Sparrow: Decentralized stateless distributed scheduler for fine-grained tasks with low latency scheduling

Last Update:2018-07-25 Source: Internet

Author: User

Tags dashed line

Developer on Alibaba Coud: Build your first app with APIs, SDKs, and tutorials on the Alibaba Cloud. Read more ＞

Background Introduction

Sparrow's paper is included in Sosp 2013, on the Internet can also find a writer's talk ppt, it is worth mentioning that the author is a bit ppmm. She has previously published a case for Tiny Tasks in Compute Clusters, this article I did not read carefully, but at that time when looking at the mesos thickness and granularity pattern, the group has discussed this paper. Combined with her GitHub project, she found that she and Mesos,spark in the amp lab had a lot of roots in research and collaboration. Through Sparrow, combined with some understanding of mesos and yarn, we can get more information about resource scheduling in theory and practical projects.

Applicable Scenarios

Sparrow is a decentralized (dispersed) stateless distributed scheduler that provides low-latency scheduling for fine-grained tasks. In a workload consisting of sub-second tasks, the scheduler must provide a millisecond-level deferred scheduling decision for millions of tasks per second, while tolerating scheduling failures. Sparrow mainly with Batch sampling + late Binding + Constraints to achieve better results. The following describes the batch sampling and late Binding, and constraints means that the user can make some constraints and settings for each job, such as all tasks must run on the worker with the GPU, That is, when selecting workers, add some conditional constraints. Constraints may allow users to maintain a higher level of goodwill when using Sparrow, while real low-latency scheduling should depend on the strategy of batch sampling + late binding.

Basic

Sparrow assumes that each worker already has a long-runing executor process for each framework, the most basic being random, assigning the tasks of the job to the randomly selected two workers, The worker itself maintains one or more queue (multiple queues are maintained when the user is quarantined or the priority is required).

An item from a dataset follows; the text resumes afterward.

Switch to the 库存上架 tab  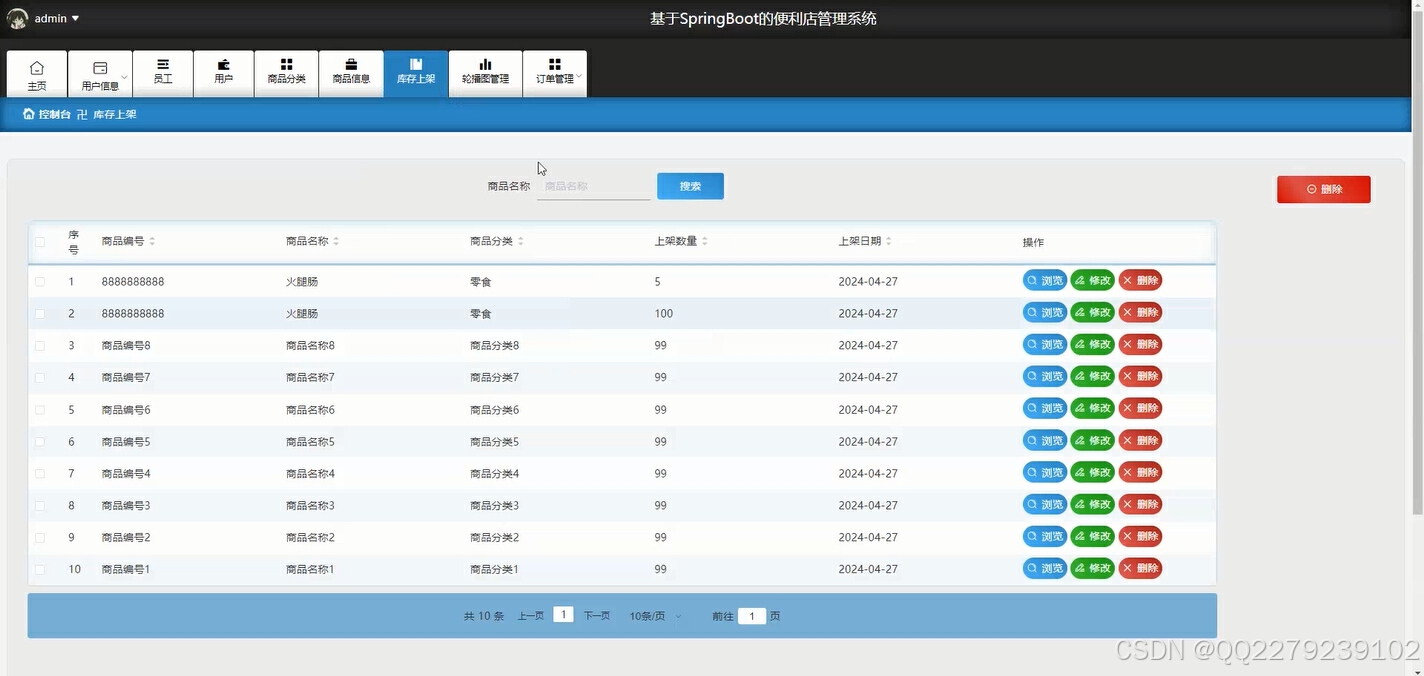pos(416,73)
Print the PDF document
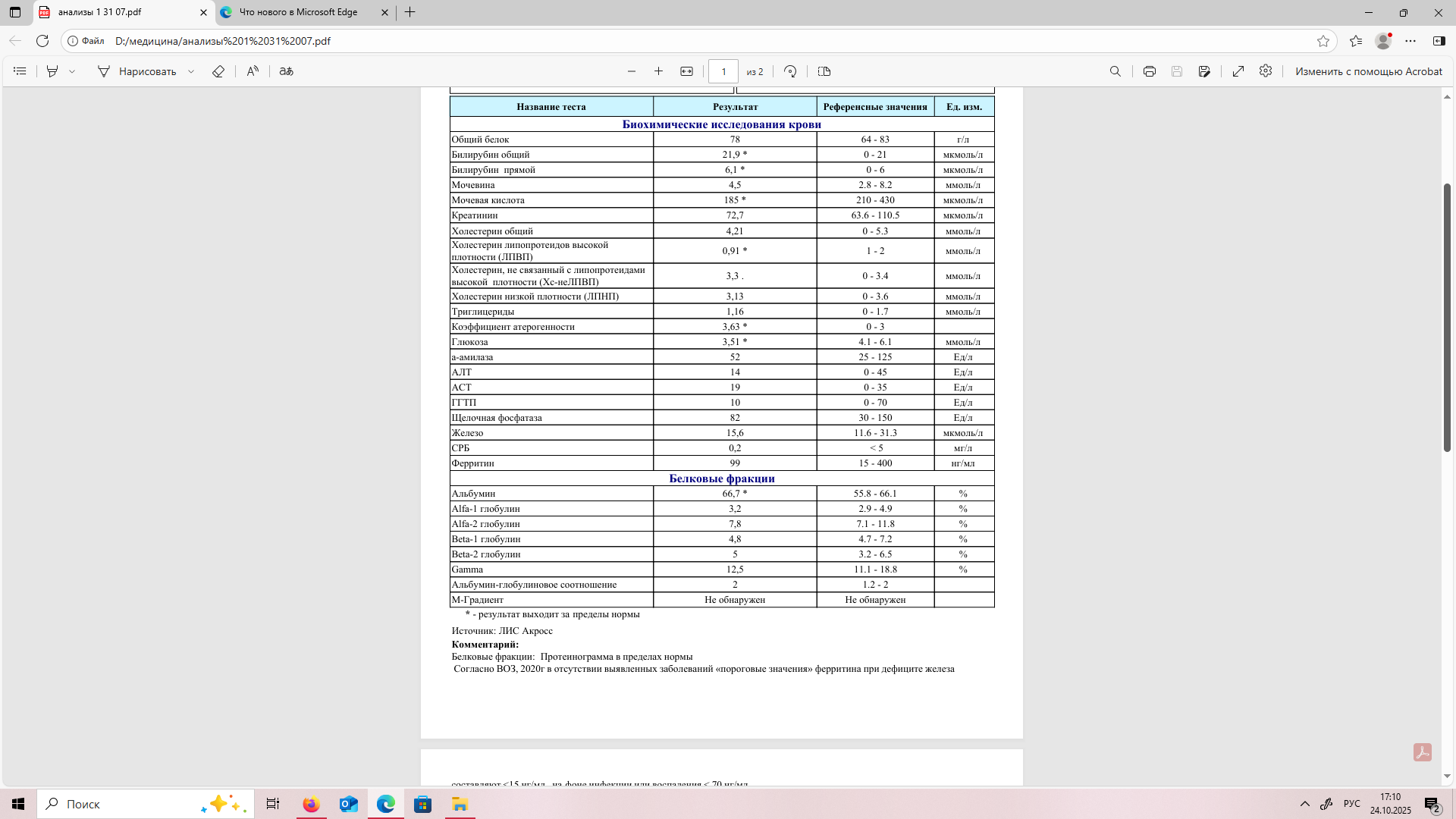The height and width of the screenshot is (819, 1456). (1150, 71)
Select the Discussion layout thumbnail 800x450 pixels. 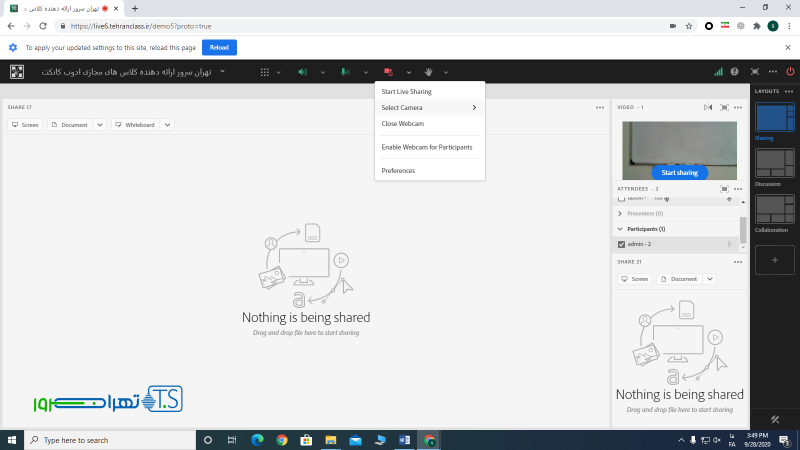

This most basic method of assigning a task is derived from the Power of two Choices in randomized Load balancing, which allows the scheduler to probe two randomly selected workers and assign the task to a shorter queue ( Only consider the number of tasks that already exist on the worker. Based on the idea of the Power of two Choices in randomized Load balancing, Sparrow presents its own three improved methods, and gives some test data explaining the effect of each feature improvement.

Sparrow based on random allocation, the first improvement is the per-task sampling, which is a random operation for each task, sent by scheduler probe (probe, a lightweight RPC) to the worker, Then select a queue for the shorter worker assignment task. The next task re-makes the random work selection.

Batch Sampling

The above allocation method will let the tail of tasks wait for a long time, Batch sampling improved the way the task was previously assigned to the random worker, let scheduler simultaneously for a job m tasks probe m*d workers (d >1), monitor many workers for tasks together. The following figure, scheduler, detects four workers simultaneously for two tasks. The performance of bulk sampling does not degrade as job parallelism increases.

Late Binding

As mentioned in the previous random pattern, scheduler's choice of worker is to select a worker with the shortest queue length to place a new task from the selected worker that has been probed, but it may cause a longer wait time. Because the execution time of the tasks that have been queued is not taken into account. If a task is directly assigned to queue on a worker, it can cause longer wait times.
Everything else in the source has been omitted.